Shikai Liu , Auburn University, Auburn, AL
Yu Zhang , Auburn University, Auburn, AL
Zunchun Zhou , Auburn University, Auburn, AL
Geoff Waldbieser , USDA-ARS, Stoneville, MS
Fanyue SUN , Auburn University, Auburn, AL
Jianguo Lu , Auburn University, Auburn, AL
Jiaren Zhang , Auburn University, Auburn, AL
Yanliang Jiang , Auburn University, Auburn, AL
Hao Zhang , Auburn University, Auburn, AL
Xiuli Wang , Auburn University, Auburn, AL
Rajendran K.V. , Auburn University, Auburn, AL
Huseyin Kucuktas , Auburn University, Auburn, AL
Eric Peatman , Auburn University, Auburn, AL
John Liu , Auburn University, Auburn, AL
Genome annotation depends on the availability of transcript information as well as orthology information. In teleost fish, genome annotation is seriously hindered by genome duplication. Because of gene duplications, one cannot establish orthologies simply by homology comparisons. Rather intense phylogenetic analysis or structural analysis of orthologies is required for the identification of genes. To conduct phylogenetic analysis and orthology analysis, full-length transcripts are essential. In this work, we took advantage of the doubled haploid catfish, which has only two sets of identical chromosomes and in theory there should be no SNPs.
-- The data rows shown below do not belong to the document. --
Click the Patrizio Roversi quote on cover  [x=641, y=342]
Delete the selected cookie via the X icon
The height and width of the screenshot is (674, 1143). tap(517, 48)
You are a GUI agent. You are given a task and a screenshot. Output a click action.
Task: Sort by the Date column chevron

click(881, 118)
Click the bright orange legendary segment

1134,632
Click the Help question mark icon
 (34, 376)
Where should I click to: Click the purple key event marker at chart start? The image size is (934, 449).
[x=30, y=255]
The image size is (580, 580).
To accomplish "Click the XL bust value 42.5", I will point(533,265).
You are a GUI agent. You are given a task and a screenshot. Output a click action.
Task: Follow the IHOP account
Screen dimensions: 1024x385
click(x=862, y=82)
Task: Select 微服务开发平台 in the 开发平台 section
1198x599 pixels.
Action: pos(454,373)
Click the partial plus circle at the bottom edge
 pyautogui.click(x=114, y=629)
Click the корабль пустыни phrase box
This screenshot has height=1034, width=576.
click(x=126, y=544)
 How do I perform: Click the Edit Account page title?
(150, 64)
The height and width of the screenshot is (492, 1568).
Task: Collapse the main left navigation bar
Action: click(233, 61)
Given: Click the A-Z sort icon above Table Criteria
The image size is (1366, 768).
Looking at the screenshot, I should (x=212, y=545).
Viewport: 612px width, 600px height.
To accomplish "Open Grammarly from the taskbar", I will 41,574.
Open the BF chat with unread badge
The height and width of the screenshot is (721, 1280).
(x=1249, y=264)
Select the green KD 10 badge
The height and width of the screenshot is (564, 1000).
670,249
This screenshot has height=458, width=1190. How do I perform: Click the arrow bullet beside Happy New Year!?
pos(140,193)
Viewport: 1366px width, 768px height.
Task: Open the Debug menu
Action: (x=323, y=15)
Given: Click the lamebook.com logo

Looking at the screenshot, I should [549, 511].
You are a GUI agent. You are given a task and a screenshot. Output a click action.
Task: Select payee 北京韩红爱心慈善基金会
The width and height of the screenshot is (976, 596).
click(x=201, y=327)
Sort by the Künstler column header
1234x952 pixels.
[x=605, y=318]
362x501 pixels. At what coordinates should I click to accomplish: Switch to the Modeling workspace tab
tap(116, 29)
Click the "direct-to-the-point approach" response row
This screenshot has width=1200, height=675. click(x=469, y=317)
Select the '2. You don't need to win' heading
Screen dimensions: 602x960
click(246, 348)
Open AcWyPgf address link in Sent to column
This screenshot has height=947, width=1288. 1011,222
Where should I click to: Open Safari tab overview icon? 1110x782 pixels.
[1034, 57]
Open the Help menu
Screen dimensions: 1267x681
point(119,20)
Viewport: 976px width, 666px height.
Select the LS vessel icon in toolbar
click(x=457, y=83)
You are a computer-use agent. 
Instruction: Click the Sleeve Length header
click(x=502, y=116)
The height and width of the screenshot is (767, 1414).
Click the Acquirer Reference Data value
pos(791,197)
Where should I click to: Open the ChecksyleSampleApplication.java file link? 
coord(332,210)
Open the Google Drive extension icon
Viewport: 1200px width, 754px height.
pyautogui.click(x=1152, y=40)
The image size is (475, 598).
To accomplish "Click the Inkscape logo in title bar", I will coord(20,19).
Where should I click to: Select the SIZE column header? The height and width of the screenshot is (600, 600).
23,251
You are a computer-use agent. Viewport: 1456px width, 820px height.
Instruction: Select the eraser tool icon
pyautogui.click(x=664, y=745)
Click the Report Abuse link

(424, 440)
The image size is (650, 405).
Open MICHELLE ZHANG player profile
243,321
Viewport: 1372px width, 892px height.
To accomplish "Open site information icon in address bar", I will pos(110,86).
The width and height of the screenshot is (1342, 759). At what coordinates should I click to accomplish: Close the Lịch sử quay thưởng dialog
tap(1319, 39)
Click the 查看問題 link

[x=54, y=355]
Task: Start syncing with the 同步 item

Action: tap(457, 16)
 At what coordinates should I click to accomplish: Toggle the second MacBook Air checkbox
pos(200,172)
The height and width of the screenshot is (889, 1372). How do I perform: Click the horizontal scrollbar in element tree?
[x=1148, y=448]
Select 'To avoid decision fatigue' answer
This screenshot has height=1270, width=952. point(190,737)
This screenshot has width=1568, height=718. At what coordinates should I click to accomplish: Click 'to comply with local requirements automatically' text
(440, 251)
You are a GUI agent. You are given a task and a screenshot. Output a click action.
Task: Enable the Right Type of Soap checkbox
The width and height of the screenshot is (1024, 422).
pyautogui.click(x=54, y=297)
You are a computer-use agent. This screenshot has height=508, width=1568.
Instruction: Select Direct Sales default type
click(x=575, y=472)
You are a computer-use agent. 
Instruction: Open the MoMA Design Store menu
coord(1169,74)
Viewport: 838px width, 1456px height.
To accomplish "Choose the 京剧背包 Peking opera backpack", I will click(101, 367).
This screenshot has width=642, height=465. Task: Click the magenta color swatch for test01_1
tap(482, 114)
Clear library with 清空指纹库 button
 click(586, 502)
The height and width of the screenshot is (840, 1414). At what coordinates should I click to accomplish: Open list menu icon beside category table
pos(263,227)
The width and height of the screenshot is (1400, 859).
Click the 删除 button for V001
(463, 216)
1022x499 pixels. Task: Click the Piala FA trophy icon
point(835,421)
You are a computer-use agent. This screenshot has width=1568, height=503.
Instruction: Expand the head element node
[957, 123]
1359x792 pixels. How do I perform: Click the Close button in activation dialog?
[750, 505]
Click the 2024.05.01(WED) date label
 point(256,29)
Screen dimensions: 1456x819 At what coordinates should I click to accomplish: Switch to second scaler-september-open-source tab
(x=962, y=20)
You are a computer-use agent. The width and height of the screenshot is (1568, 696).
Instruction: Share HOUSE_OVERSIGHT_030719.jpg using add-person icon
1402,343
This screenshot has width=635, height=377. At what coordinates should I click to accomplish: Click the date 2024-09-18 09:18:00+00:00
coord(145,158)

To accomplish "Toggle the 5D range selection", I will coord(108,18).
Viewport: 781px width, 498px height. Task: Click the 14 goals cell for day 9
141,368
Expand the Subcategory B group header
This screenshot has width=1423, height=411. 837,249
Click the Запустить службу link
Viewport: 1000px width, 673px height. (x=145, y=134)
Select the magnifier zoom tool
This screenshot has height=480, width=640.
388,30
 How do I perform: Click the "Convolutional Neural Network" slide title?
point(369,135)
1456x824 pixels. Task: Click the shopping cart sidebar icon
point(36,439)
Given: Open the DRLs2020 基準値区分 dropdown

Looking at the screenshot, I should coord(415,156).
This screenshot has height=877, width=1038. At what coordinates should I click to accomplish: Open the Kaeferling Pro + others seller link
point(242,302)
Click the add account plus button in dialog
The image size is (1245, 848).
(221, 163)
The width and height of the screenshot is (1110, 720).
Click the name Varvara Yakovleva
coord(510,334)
As such, transcript sequences generated from next generation sequencing can be assembled into full length transcripts. Deep sequencing of the doubled-haploid channel catfish transcriptome was performed using Illumina HiSeq 2000 platform, yielding over 300 million high-quality trimmed reads totaling 27 gigabase pairs. In order to obtain the most comprehensive and reliable assembly, three different assemblers including CLC Genomics workbench, ABySS and Velvet were used for de novo assembly, and generated 217,114, 192,558, and 311,734 contigs with a minimum length of 200bp, respectively. Functional annotation of the assemblies was initially carried out by BLASTX search against NCBI zebrafish Refseq protein and UniProt/Swiss-Prot protein databases. Only one of the contigs from three assemblers with best BLAST match was chosen for further analysis, resulting in 27,597 contigs that have unique protein hits from either one of the protein databases. Over 16,000 contigs with unique protein hits were identified as putative full-length transcripts with complete open reading frames. Gene Ontology analysis of these transcripts showed high similarity to transcriptomes of other fish species with known genome sequences. The large set of transcripts reconstructed in this study will provide the much needed resource for functional genome research in catfish, serving as a reference transcriptome for studying gene family structures, digital gene expression analysis, as well as aiding in the annotation of the catfish genome. Furthermore, the full set of transcripts with “signs” of SNPs has been identified, which may represent transcripts from duplicated gene copies in the genome. Therefore, this work will also lay ground for genome-scale analysis of gene duplication in catfish.